[mvapich-discuss] mvapich2 1.7rc1 and 2GB transfers

Devendar Bureddy bureddy at cse.ohio-state.edu
Thu Sep 1 11:26:46 EDT 2011


Hi Tibor

Sorry for that. Unfortunately It was generated against latest
development code base.  Can you please try this attached patch.

Thanks
Devendar

On Thu, Sep 1, 2011 at 11:07 AM, Tibor Pausz
<pausz at th.physik.uni-frankfurt.de> wrote:
> Hi Devendar,
>
> I can't apply the patch to 1.7rc1. The hunks are all rejected.
>
> Best regards,
> Tibor
>
>
> Am 18.08.2011 22:59, schrieb Devendar Bureddy:
>> Hi Tibor
>>
>> Thanks for your sample program. There is a interger over flow inside
>> the library.  Can you please apply attached patch and try again.
>> Please do  a "make clean" and "make && make install" after applying
>> the patch.
>>
>> BTW, You have declared a large memory for buffer2 but not used it in
>> your sample program.
>>
>> Thanks
>> Devendar
>>
>> On Thu, Aug 18, 2011 at 10:26 AM, Tibor Pausz
>> <pausz at th.physik.uni-frankfurt.de> wrote:
>>> Hi Devendar,
>>>
>>> a have included the small program which I used.
>>>
>>> Best regards,
>>> Tibor
>>>
>>>
>>> Am 16.08.2011 16:01, schrieb Devendar Bureddy:
>>>> Hi Tibor
>>>>
>>>> Thanks for using MVAPICH2.  In our testing we are able to transfer
>>>> larger than 2GB.  The internal warning message  which you got
>>>> indicates that there is a mismatch between send, recv buffer sizes.
>>>> Can you please share your reproducible program, so that it will be
>>>> easy for us to debug further.
>>>>
>>>> Thanks in advance
>>>> Devendar
>>>>
>>>> On Tue, Aug 16, 2011 at 4:13 AM, Tibor Pausz
>>>> <pausz at th.physik.uni-frankfurt.de> wrote:
>>>>> Hi there
>>>>>
>>>>> I have installed mvapich2 1.7rc1 with this configure options
>>>>> ./configure --enable-fc --enable-cxx --with-hwloc
>>>>> --with-slurm=.../slurm/2.2.7 --with-rdma=gen2 --enable-shared
>>>>> --enable-sharedlibs=gcc --with-xrc
>>>>> Compiler Intel 11.1, Scientific Linux 5.5
>>>>>
>>>>> Now im trying to transfer with MPI_Ssend arrays which are larger than
>>>>> 2GB, and a got the following message.

· · · · ·

Instruction 1: In the mailing list thread, why could Tibor not apply the first patch to 1.7rc1? Answer in one to three sentences.
Instruction 2: Rewrite the mailing list thread from "[mvapich-discuss] mvapich2 1.7rc1" up to and including "this attached patch.", replacing "patch" with "fix".
Instruction 3: List every configure option that the mailing list thread gives for installing mvapich2 1.7rc1.

Supplied information:
· · · · ·

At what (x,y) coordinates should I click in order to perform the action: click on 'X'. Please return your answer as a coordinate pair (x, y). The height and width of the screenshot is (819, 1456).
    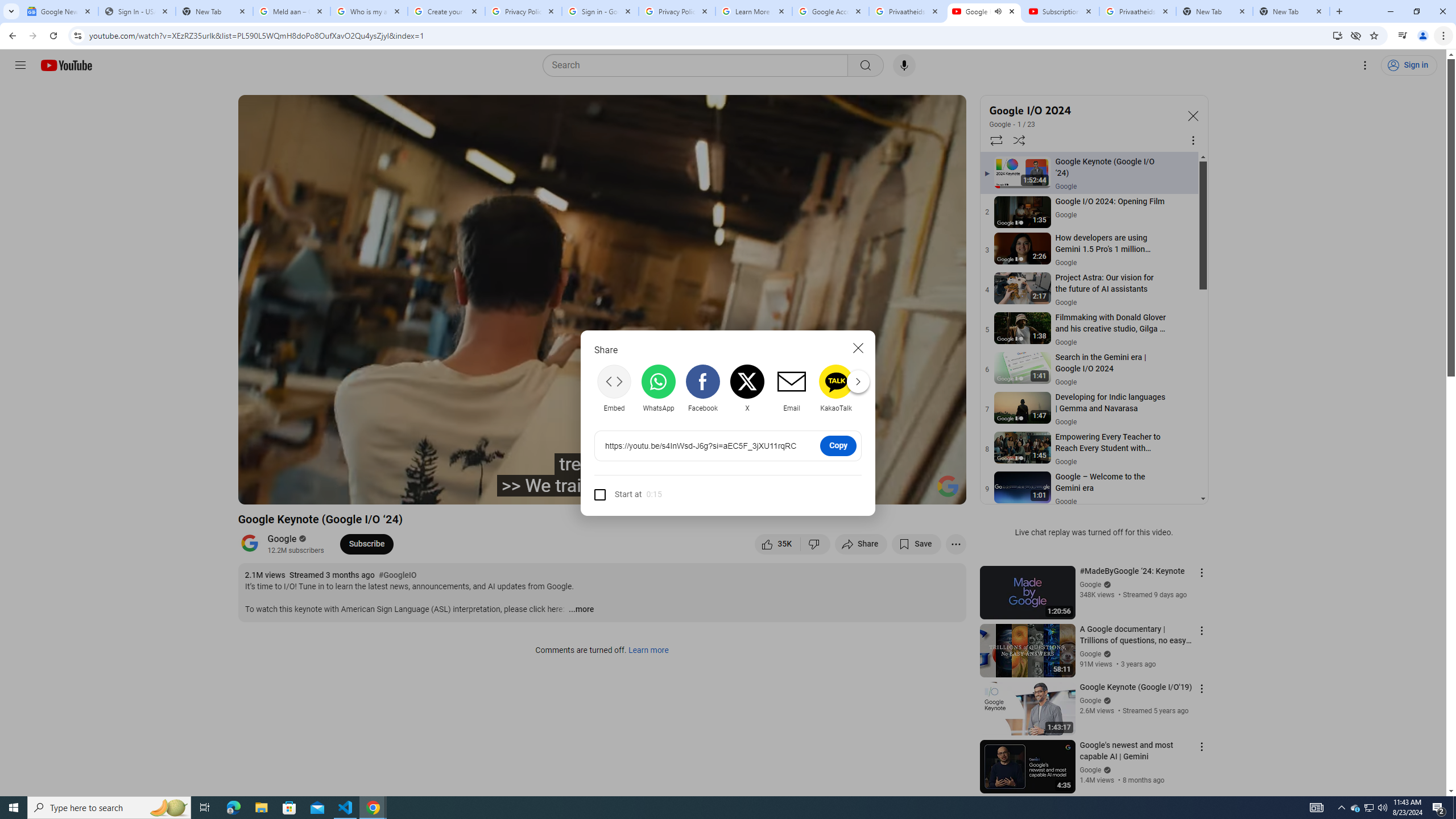
    Looking at the image, I should click on (747, 388).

· · · · ·

Written answer 1: The first patch had been generated against the latest development code base, so its hunks were all rejected on 1.7rc1.

Written answer 2:
[mvapich-discuss] mvapich2 1.7rc1 and 2GB transfers

Devendar Bureddy bureddy at cse.ohio-state.edu
Thu Sep 1 11:26:46 EDT 2011


Hi Tibor

Sorry for that. Unfortunately It was generated against latest
development code base.  Can you please try this attached fix.

Written answer 3:
--enable-fc
--enable-cxx
--with-hwloc
--with-slurm=.../slurm/2.2.7
--with-rdma=gen2
--enable-shared
--enable-sharedlibs=gcc
--with-xrc